Traffic management through compromise solutions: A mathematical programming approach with multiple-objective traffic assignment models

Applications of traffic assignment models to modern advanced traffic network management systems have become mainstream both in academic research and field implementation. Most traffic assignment applications are aimed at how to implement Wardrop's (1952) two principles, user-equilibrium (UE) and system-optimal (SO). The UE and SO criteria have been widely discussed among academics and applied in traffic assignment models since Wardrop proposed these concepts in 1952.; The complexity of the traffic network management problem induced by the tradeoff between the user-oriented demand and limited system capacity supply is considered in this thesis. The problem is termed multiple-objective traffic assignment (MOTA).

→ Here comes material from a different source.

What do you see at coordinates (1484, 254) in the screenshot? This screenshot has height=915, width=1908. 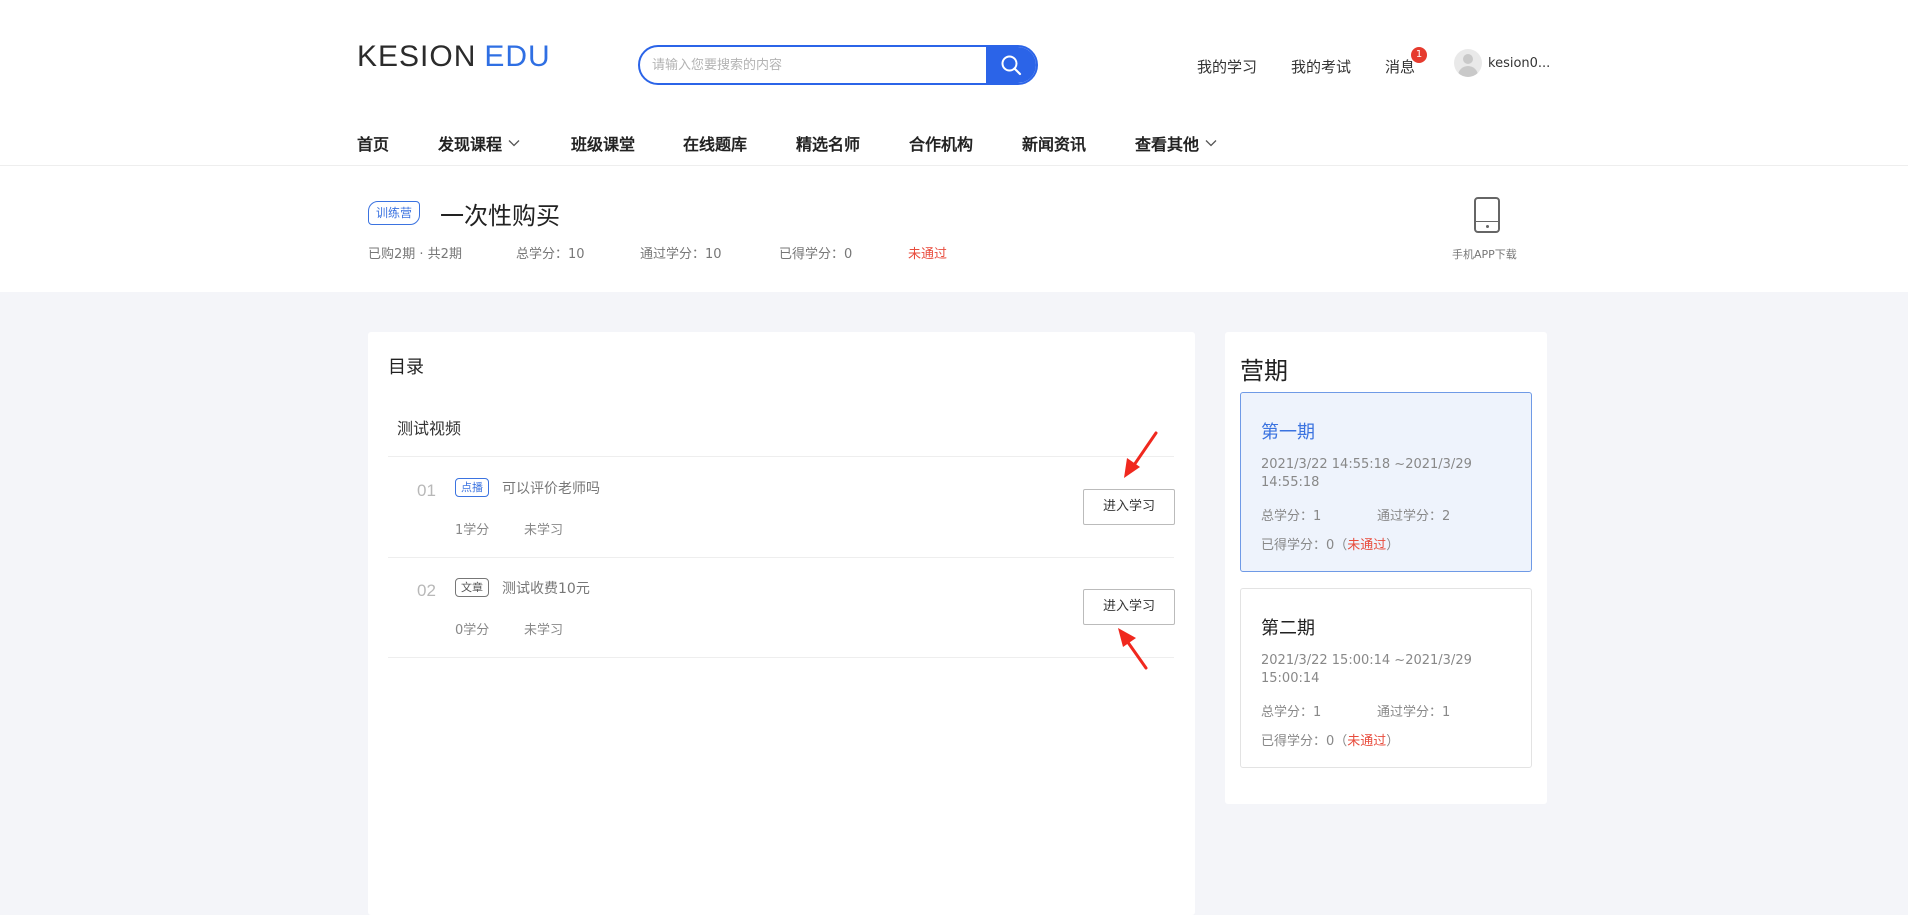 I see `app-download-link: 手机APP下载` at bounding box center [1484, 254].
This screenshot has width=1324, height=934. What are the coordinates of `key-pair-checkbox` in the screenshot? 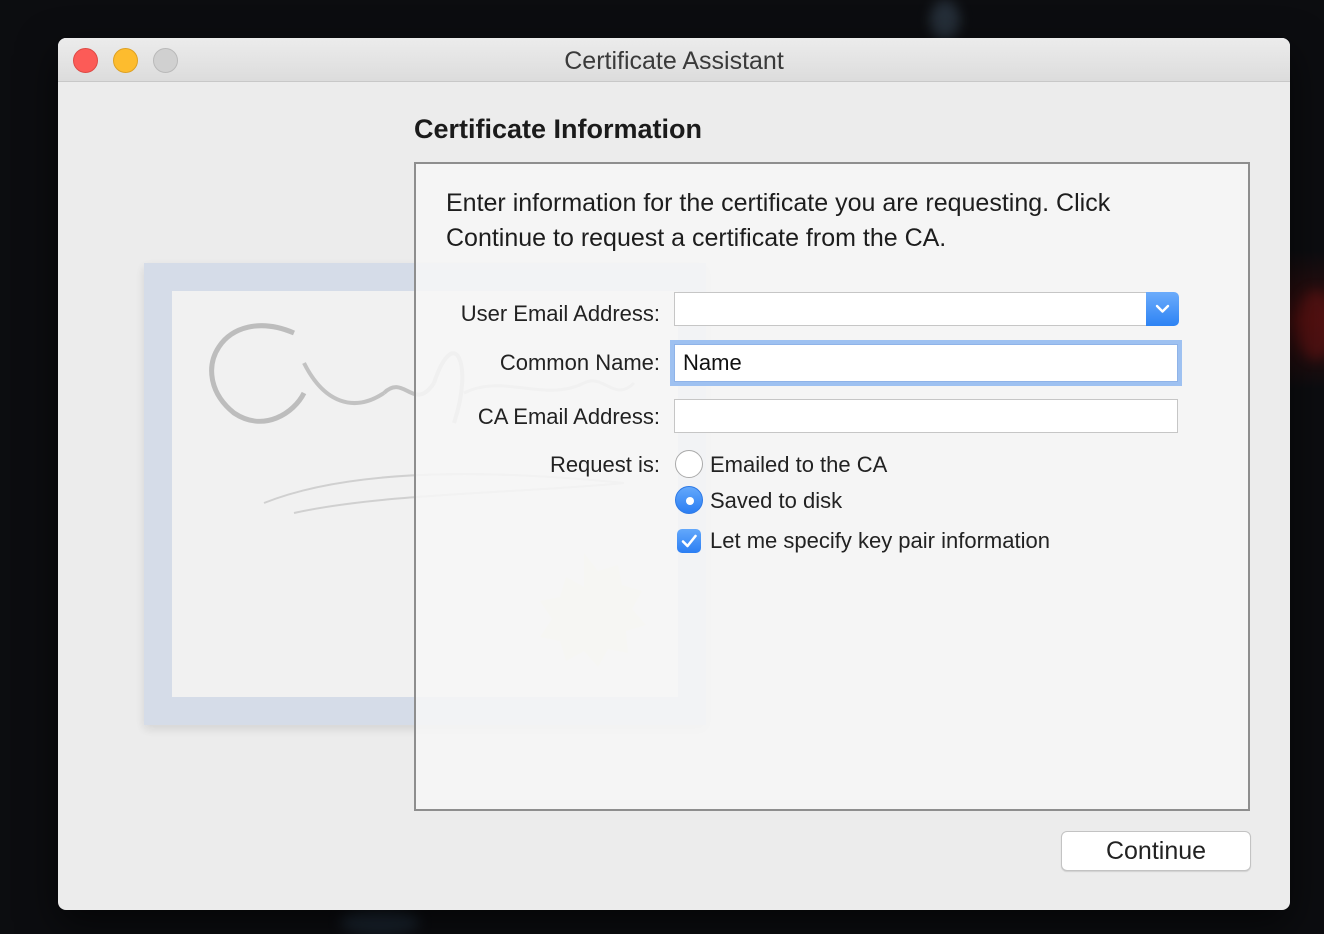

Beyond the user cost-oriented tradeoff, the MOTA formulation in this thesis explicitly models the tradeoffs between demand and supply in the system.; Due to the lack of physical interpretation of UE, this thesis introduces an alternate objective formulation defined as user variational (UV), which not only can find UE but also provide an interpretation measure of user service when UE cannot be obtained. This thesis also presents another new objective called congestion-optimal (CO) that defines traffic network manager's goal, which is to minimize the maximum arc congestion within the network. Comparisons are made between the new perspectives and the classic system-optimal perspective.; This thesis presents a mathematical programming approach that integrates a nonlinear convex optimization model, a mixed integer optimization model with multicriteria decision-making theory to solving the traffic network management problem while considering explicitly the effect of arc capacity on the traffic flow assignment. A new multiple-objective optimization solution approach is developed to solving the network management problem by applying UV, UE, CO and SO objective formulations as traffic network's performance measures in the traffic assignment model, which is integrated with a p-median model that served as the best compromise solution finding mechanism. This approach is implemented to networks with different complexities. Tradeoffs among objectives are discussed. The results show that in high demand situation, the compromise solution can not only reduce the system congestion significantly but also limit the impact to users. This MOTA approach could provide an economical and managerial tool to solve the traffic management decision-making problem.